The report came last Friday, from Norway’s Dagens Næringsliv (DN), a paper that writes in Norwegian. The news story gained traction on Twitter and social media, and even Tesla’s Elon Musk had a few kind words to say about the measure. He said Norway is an “amazingly awesome country.”

Several media outlets, including autoevolution, picked up the story and took the measures for granted. Unfortunately, the story from Norway’s DN quoted an insider from the Government, and the coalition along with the two support parties did not reach the deal they expected, so they had to make a press release and announce the article is “not correct,” and “misleading.”

Instead, the Liberal spokesperson Ola Elvestuen decided to clarify his initial statement that was quoted by DN, and said that the Government has “no plan of banning the sale of diesel and petrol vehicles in 2025,” but to set “target numbers for reducing emissions in Norway by 2025." These new targets will be presented next year, and they will include goals for the sale of electric vehicles and low-emission cars.

The representatives of the Norwegian Government still want a low-emission society, but banning the sale of fossil-fuel cars by 2025 is not the solution they are looking for. This measure would have been impressive, to say the least, and not just from the perspective of Elon Musk, the CEO of Tesla.

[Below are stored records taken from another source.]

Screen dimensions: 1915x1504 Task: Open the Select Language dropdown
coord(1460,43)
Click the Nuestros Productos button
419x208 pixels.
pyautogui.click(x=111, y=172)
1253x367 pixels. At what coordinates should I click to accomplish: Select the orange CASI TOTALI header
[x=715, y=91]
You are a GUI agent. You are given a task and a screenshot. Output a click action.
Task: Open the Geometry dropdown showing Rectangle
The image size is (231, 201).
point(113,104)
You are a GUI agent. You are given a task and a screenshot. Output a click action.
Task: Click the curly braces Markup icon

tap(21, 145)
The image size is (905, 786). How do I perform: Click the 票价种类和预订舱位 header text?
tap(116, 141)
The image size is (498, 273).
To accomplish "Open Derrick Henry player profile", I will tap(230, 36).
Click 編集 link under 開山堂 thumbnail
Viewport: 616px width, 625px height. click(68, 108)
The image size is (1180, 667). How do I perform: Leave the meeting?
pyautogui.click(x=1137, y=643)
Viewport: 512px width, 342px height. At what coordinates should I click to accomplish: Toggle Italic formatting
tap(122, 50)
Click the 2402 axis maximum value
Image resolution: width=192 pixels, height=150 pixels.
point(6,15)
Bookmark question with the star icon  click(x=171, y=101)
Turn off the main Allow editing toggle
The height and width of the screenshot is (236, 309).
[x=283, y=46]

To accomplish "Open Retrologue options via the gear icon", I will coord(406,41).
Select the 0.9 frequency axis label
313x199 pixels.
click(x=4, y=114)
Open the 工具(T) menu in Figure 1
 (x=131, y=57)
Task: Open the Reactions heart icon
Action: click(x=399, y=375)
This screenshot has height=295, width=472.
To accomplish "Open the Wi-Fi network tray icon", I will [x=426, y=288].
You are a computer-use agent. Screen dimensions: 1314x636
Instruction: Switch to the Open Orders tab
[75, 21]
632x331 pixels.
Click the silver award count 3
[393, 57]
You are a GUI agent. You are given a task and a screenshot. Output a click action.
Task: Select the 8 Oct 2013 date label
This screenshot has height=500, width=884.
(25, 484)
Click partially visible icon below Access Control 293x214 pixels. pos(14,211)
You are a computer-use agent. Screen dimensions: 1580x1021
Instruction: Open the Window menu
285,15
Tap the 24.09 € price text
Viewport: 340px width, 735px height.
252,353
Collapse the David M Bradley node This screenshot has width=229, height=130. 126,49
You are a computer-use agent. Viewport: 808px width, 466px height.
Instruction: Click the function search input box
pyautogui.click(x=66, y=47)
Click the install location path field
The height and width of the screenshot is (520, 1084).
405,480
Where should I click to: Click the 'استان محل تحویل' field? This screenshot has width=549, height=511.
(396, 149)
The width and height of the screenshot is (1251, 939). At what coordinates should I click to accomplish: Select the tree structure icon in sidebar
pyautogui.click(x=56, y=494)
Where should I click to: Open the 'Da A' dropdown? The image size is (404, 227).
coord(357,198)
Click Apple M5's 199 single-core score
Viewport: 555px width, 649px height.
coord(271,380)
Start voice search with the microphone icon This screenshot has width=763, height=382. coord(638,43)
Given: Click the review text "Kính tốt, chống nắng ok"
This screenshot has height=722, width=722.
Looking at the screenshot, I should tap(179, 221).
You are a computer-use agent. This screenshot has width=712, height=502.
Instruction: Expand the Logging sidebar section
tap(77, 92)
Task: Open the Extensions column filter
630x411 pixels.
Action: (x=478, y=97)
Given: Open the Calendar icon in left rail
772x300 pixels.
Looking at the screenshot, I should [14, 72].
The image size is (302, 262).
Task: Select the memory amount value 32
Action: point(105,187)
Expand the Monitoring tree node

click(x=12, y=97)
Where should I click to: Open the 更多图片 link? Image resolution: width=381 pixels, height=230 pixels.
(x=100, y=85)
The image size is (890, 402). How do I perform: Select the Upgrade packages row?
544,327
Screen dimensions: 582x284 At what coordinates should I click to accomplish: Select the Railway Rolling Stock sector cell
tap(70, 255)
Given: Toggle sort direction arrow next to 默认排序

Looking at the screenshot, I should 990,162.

Instead, Norway’s alleged ban on selling new fossil fuel cars would have made the country an example around the Globe. In spite of this example, the Norwegian car market only accounts for less than one percent of sales on a European level. That does not stop the country being the global leader of zero-emission vehicles in market share. Statistics show that 17.1 percent of new cars sold last year in Norway were zero-emissions ones, as The Local reports.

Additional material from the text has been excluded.